>> BEGIN TEXT EXCERPT
Skip to comments.The man who invented the microprocessor
Posted on 05/08/2011 7:11:31 PM PDT by decimon
Ted Hoff saved his own life, sort of.
Deep inside this 73-year-old lies a microprocessor - a tiny computer that controls his pacemaker and, in turn, his heart.
Microprocessors were invented by - Ted Hoff, along with a handful of visionary colleagues working at a young Silicon Valley start-up called Intel.
This curious quirk of fate is not lost on Ted.
"It's a nice feeling," he says.
Ted was recruited and became Intel employee number 12.
In 1969, the company was approached by Busicom, a Japanese electronics maker, shopping around for new chips.
It wanted something to power a new range of calculators and asked for a set-up that used 12 separate integrated circuits.
Ted believed he could improve on that by squashing most of their functions onto a single central processing unit.
>> END TEXT EXCERPT
**TO-DO LIST**:
A – Reproduce the microprocessor article word for word, everything from "Ted was recruited" down to "for new chips.".
B – According to the microprocessor article, what was Ted Hoff's employee number at Intel?
C – Summarize the microprocessor article in two sentences.
The data after this point isn't needed for anything asked here.
>> BEGIN STORED RECORDS
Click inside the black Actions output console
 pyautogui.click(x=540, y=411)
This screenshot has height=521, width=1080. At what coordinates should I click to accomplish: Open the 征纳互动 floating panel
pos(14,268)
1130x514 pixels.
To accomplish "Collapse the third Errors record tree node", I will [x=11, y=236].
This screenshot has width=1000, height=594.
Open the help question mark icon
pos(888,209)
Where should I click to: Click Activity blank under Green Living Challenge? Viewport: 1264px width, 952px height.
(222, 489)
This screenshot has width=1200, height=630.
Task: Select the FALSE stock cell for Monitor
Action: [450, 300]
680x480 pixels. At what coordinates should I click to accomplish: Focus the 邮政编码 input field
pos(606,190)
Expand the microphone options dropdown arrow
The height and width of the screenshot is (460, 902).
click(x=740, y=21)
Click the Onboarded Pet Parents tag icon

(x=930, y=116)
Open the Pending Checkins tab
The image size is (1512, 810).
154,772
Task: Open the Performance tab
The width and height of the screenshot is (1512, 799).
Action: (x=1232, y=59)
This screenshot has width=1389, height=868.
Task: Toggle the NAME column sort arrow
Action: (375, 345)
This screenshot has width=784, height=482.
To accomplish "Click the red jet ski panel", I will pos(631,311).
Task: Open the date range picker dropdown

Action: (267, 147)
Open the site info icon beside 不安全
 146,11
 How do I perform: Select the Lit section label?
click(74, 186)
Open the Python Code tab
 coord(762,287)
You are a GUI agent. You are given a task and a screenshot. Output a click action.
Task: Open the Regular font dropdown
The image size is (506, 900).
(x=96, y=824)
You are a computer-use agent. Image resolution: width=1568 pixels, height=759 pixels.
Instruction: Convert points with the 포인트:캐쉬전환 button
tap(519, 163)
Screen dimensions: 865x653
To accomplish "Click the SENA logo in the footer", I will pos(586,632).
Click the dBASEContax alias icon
>> END STORED RECORDS
**RESULTS OF THE TASKS**:
A –
Ted was recruited and became Intel employee number 12.
In 1969, the company was approached by Busicom, a Japanese electronics maker, shopping around for new chips.

B – He was Intel employee number 12.

C – Ted Hoff, a 73-year-old whose pacemaker is controlled by a microprocessor, invented the microprocessor with a handful of colleagues at Intel, where he was employee number 12. In 1969, when the Japanese electronics maker Busicom wanted chips for new calculators using 12 separate integrated circuits, Hoff believed he could improve on that by putting most of their functions onto a single central processing unit.